OLG Hamm: Mit dem Begriff Textilleder dürfen Produkte nicht beworben werden, die kein Leder enthalten!
Das OLG Hamm entschied kürzlich (Urteil vom 08.03.2012, Az. I-4 U 174/11), dass jedenfalls ein nicht unerheblicher Teil der maßgeblichen angesprochenen Verkehrskreise annimmt, dass es sich bei der Beschreibung eines Polstermöbels mit der Verwendung der Bezeichnung "Textilleder" um ein Produkt handelt, dass ganz oder jedenfalls teilweise aus Leder besteht oder bei dem jedenfalls Leder der Ausgangsstoff ist. Entspricht dies nicht den Tatsachen, sei die Bezeichnung "Textilleder" irreführend.
Begründung des Gerichts:
Beim Verständnis der Werbeaussage ist zunächst einmal der Wortsinn maßgebend, wie er dem allgemeinen Sprachgebrauch entspricht (vgl. BGH GRUR 2003, 247 –Thermalbad). Der zweigliedrige Begriff "Textilleder" wird im allgemeinen Sprachgebrauch so verstanden, dass das Grundwort "Leder" durch den Zusatz ergänzt und dabei näher beschrieben wird. Dem entsprechenden Grundstoff "Leder" wird "Textil" zugesetzt oder das Leder wirkt wie "Textil". Der Verkehr geht nach dem Wortverständnis gerade nicht davon aus, dass der Bezug keinerlei Leder enthält. Er sieht darin kein "Leder aus Textil", weil es so etwas nach seiner Vorkenntnis nicht geben kann. Textil kann nicht die Eigenschaften des Naturstoffs "Leder" aufweisen. Insoweit unterscheidet sich der Begriff "Textilleder" auch von dem Begriff "Betonklinker" (vgl. BGH GRUR 1982, 563, 564). Mit dem Landgericht ist auch davon auszugehen, dass sich die Bezeichnung "Textilleder" jedenfalls bislang noch nicht so sehr als Synonym von Kunstleder durchgesetzt hat, dass ein erheblicher Teil der Verbraucher trotz dieser Wortbedeutung nicht mehr irregeführt werden kann. Im Duden taucht der Begriff "Textilleder" nicht auf, nur bei Wikipedia im Internet wird erwähnt, dass dieser Begriff "vermehrt" anstelle von Kunstleder gebraucht werde. Selbst wenn der Begriff von der Polstermöbelbranche seit 2006 tatsächlich mehr und mehr verwandt worden ist, heißt das aber lange noch nicht, dass den angesprochenen Verbrauchern damit auch im nötigen Umfang klar war und ist, was er bedeutet. Zunächst scheint er etwas anderes zu beschreiben als Kunstleder. Die Verbraucher, die ihn im Internet schon frühzeitig gebrauchten, sprachen deshalb auch von "Leder" (Bl.110, 111), nicht von Kunstleder. Gerade Leder ist auch ein Naturprodukt, das bestimmte Qualitätsvorstellungen bei den Verbrauchern erweckt.

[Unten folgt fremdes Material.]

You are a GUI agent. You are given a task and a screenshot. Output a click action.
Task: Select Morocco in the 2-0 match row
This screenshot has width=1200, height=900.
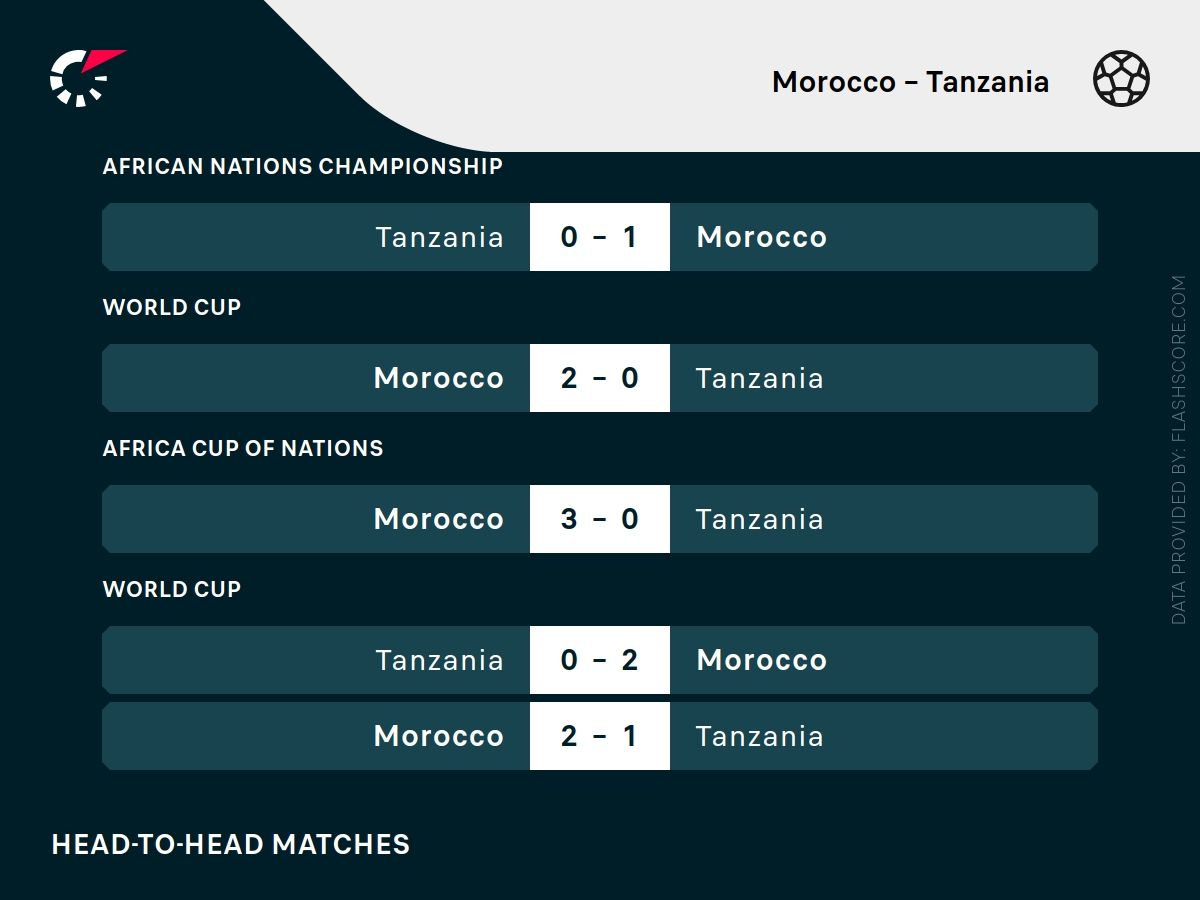(x=438, y=378)
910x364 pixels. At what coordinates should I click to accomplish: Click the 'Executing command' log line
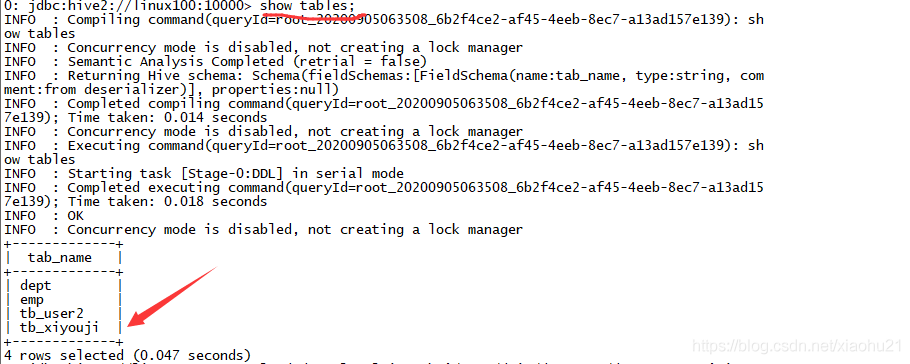point(384,152)
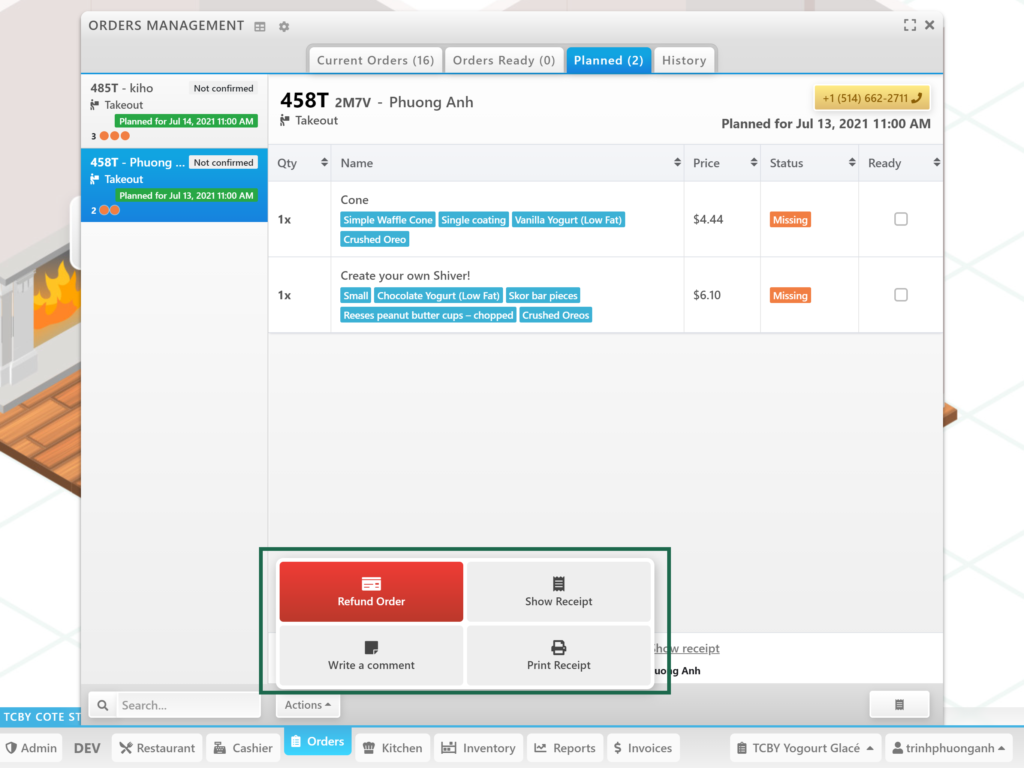This screenshot has width=1024, height=768.
Task: Go to the Reports section
Action: (565, 748)
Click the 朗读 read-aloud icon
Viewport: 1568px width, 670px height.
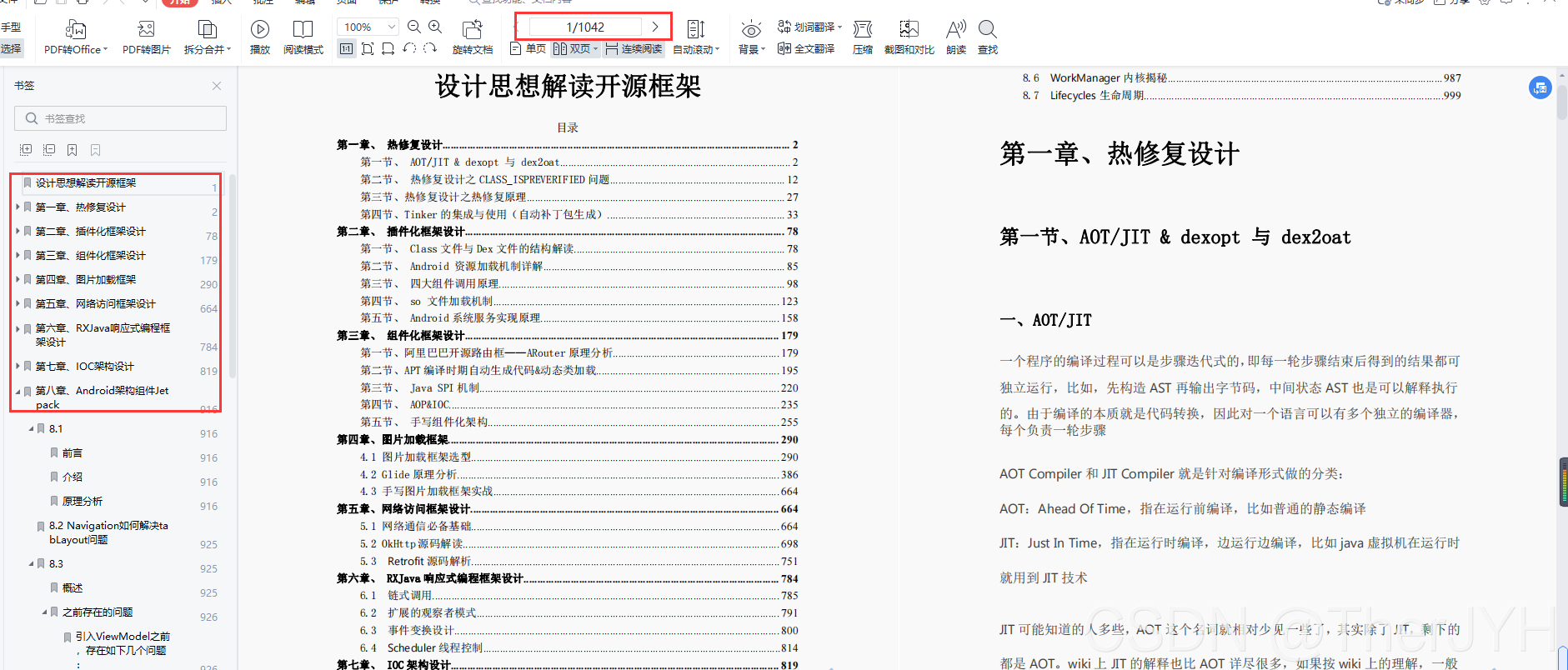(956, 30)
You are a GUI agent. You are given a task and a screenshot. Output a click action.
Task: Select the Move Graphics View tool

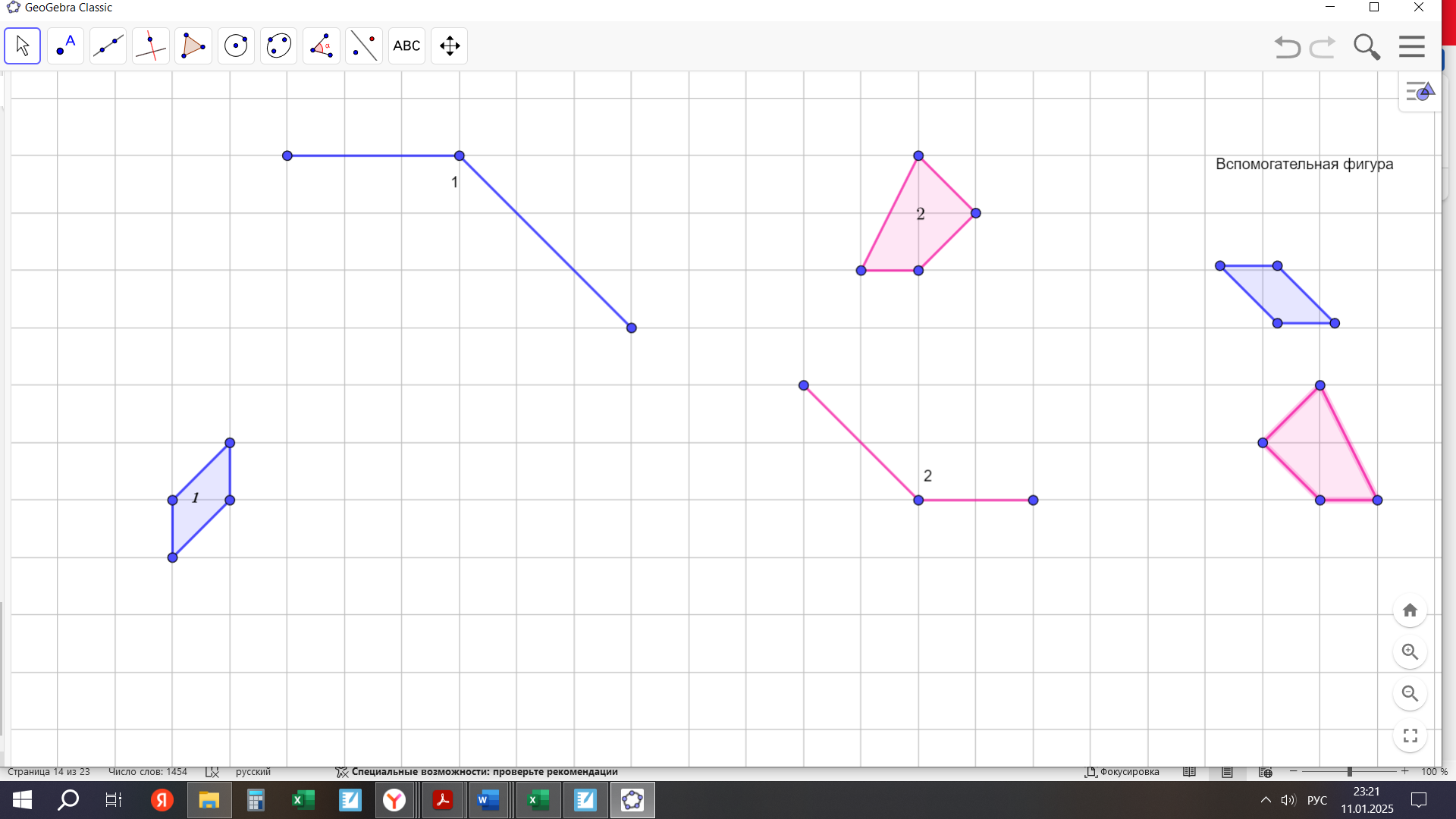(x=450, y=46)
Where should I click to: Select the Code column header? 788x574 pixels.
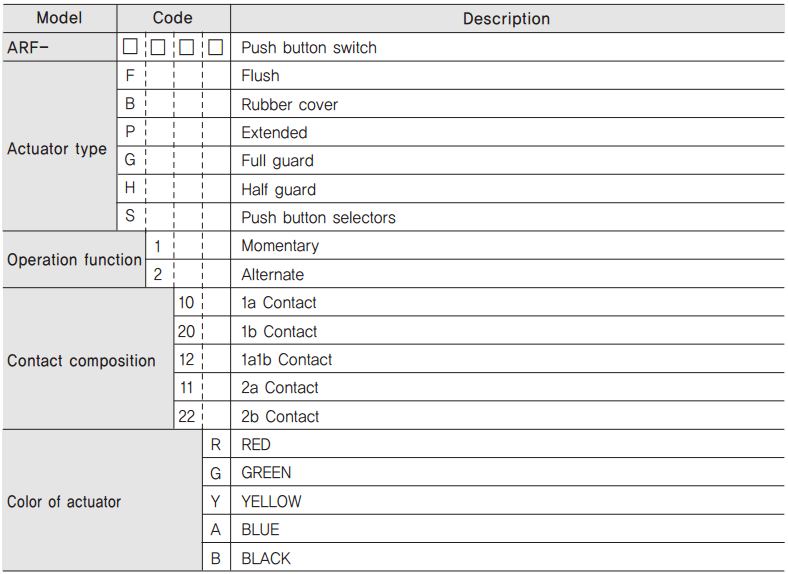173,18
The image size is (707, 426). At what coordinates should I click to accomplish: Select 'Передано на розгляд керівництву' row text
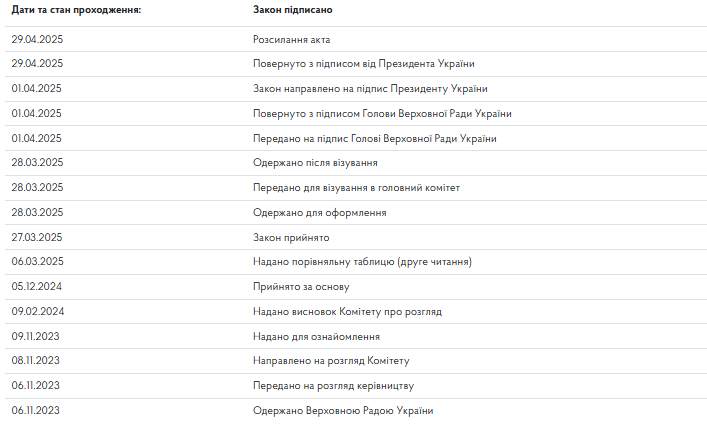pos(334,386)
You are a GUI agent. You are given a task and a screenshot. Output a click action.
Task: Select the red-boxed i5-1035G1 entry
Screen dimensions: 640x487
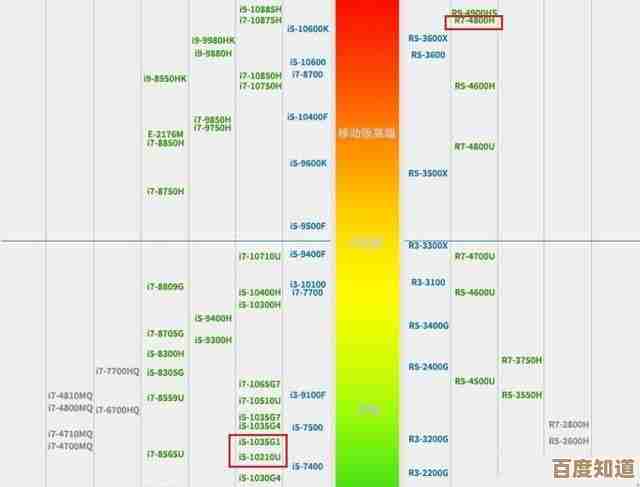tap(259, 442)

Dagegen sei der Begriff "Kunstleder" nicht irreführend, da dem Kunstleder das Kunstprodukt auf der Stirn stehe:
Der Begriff "Kunstleder" weist ganz ausdrücklich darauf hin, dass es um etwas Künstliches geht, das aus Preisgründen oder der praktischen Pflege wegen ersatzweise wie Leder wirken oder aussehen soll.
Dieses leicht abwertende Verständnis vermeide gerade in unzulässiger Weise der Begriff "Textilleder":
Die in Bezug genommenen Textilien können sowohl aus Naturprodukten als auch aus Kunststoffen bestehen. Es bleibt offen, ob es sich um etwas Künstliches handelt. Gerade deshalb wird nicht allgemein deutlich, dass es sich auch dabei um Kunstleder handelt. Auch vom optischen Eindruck der entsprechenden Angebote ist das Textilleder vom echten Leder kaum zu unterscheiden, was auch gerade so gewollt ist. Die mit dem Naturstoff Leder verbundene Qualitätsvorstellung wird in gewisser Weise auf das Textilleder transportiert. Wird "Leder" in der Kombination mit "Textil" zur Beschreibung der Polstermöbel verwendet, mit dem der angesprochene Verbraucher ohnehin das Material Leder gedanklich in Verbindung bringen kann, liegt es für ihn nahe, dass in dem Bezug der Möbel jedenfalls Leder enthalten ist. Der Verbraucher mit einer solchen Vorstellung nimmt jedenfalls ohne ausdrücklichen Hinweis nicht an, dass es sich bei dem "Textilleder" nur um eine andere Art von Kunstleder handelt.